Abstract

Twenty-eight (24%) of 116 pregnant women studied prospectively during an 8-month period in 1983 had platelet counts of <150,000/mm3 at least once during pregnancy. Thirteen of these were thrombocytopenic in both the prenatal and the peripartum period. Eighteen were restudied 3 to 12 months after delivery. One woman, who was pregnant again, had a platelet count of 140,000/mm3. In the others, platelet counts were in the normal range. Platelet-associated immunoglobulin G and serum antiplatelet antibody levels were elevated in 79% and 61%, respectively, of these 28 women on at least one occasion.

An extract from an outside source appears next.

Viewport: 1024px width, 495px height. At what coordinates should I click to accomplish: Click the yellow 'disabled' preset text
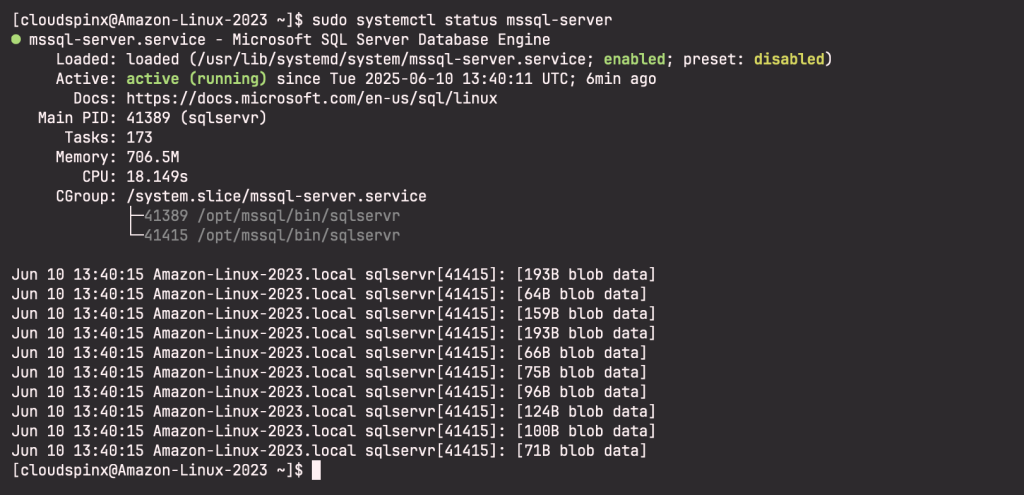pos(789,59)
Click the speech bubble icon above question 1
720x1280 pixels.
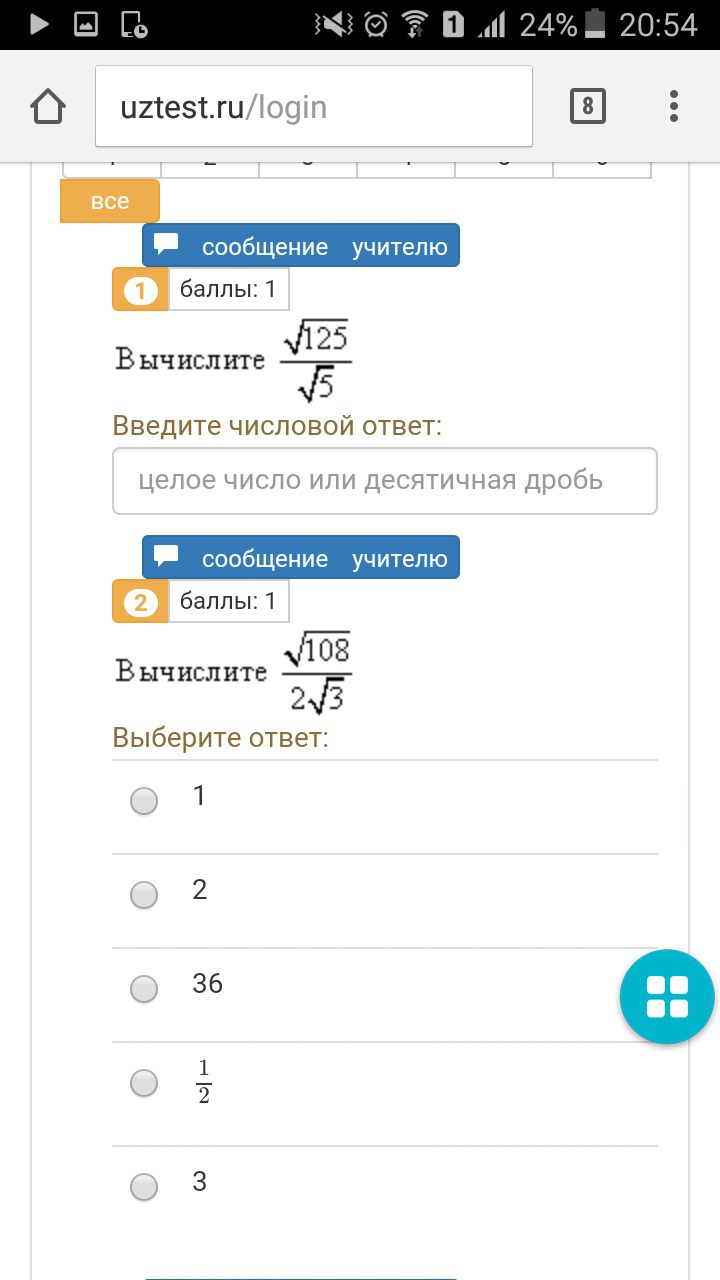(x=167, y=245)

However, 59% of 73 pregnant nonthrombocytopenic women had increased platelet-associated immunoglobulin G levels and 59% had positive serum antiplatelet antibody test results. Twenty women who had increased platelet-associated immunoglobulin G levels and positive serum antiplatelet antibody test results were normal 6 to 10 months after delivery. Of 105 infants studied, 10 were thrombocytopenic. Neonatal thrombocytopenia was not predicted by maternal platelet count, platelet-associated immunoglobulin G, or serum antiplatelet antibody. By the fall of 1984, the incidence of thrombocytopenia had dropped to two in 280 consecutive pregnancies. We conclude that (1) epidemics of thrombocytopenia can occur in pregnant women and (2) if a women is found to be thrombocytopenic for the first time during pregnancy, she should not be subjected to the measures advocated for the management of pregnancy in women with autoimmune thrombocytopenic purpura.